Expert Charts CDC’s Updated Building Ventilation Guidelines

Cedric Steiner

It is my advice that building managers seriously consider these measures, many of which are low cost and generate universal prevention measures.

When the Centers for Disease Control and Prevention (CDC) updated its guidance for ventilating buildings on March 23, the agency might have had the upcoming summer in mind—the guidance provides commonsense air circulation measures.

Those measures call for ventilation system upgrades, improvements, and modifications to dilute potential contaminates. It is my advice that building managers seriously consider these measures, many of which are low cost and generate universal prevention measures.

I developed the table below based on the CDC’s updated guidelines which are, in turn, partially based on the American Society of Heating, Refrigerating and Air-Conditioning Engineers (ASHRAE) Guidance for Building Operations During the COVID-19 Pandemic.

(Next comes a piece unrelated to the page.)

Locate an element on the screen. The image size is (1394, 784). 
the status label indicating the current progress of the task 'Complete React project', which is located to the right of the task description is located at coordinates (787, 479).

Air changes/hour (ACH) is the fundamental principle that guides current ventilation efforts involved in infectious disease mitigation. Keeping this in mind, I have assigned a generic assessment of cost and mitigation value. Those I have assigned as highly effective are most likely to increase ACH in a localized area. However, this depends on many factors.

In addition, there are interesting emerging technologies as well as long-term solutions available. A qualified HVAC provider can provide information on some of the suggested ventilation techniques. Organizations that are interested in a whole system and long-term cost-effective approach should seek consultation and engineering approaches.

Cedric Steiner, NHA, MBA, is a licensed nursing home administrator in Lancaster County, Pennsylvania. Contact him at steiner@gshealthcare.org.He is the founder and owner of GS International Healthcare, which offers advice to people building hospitals.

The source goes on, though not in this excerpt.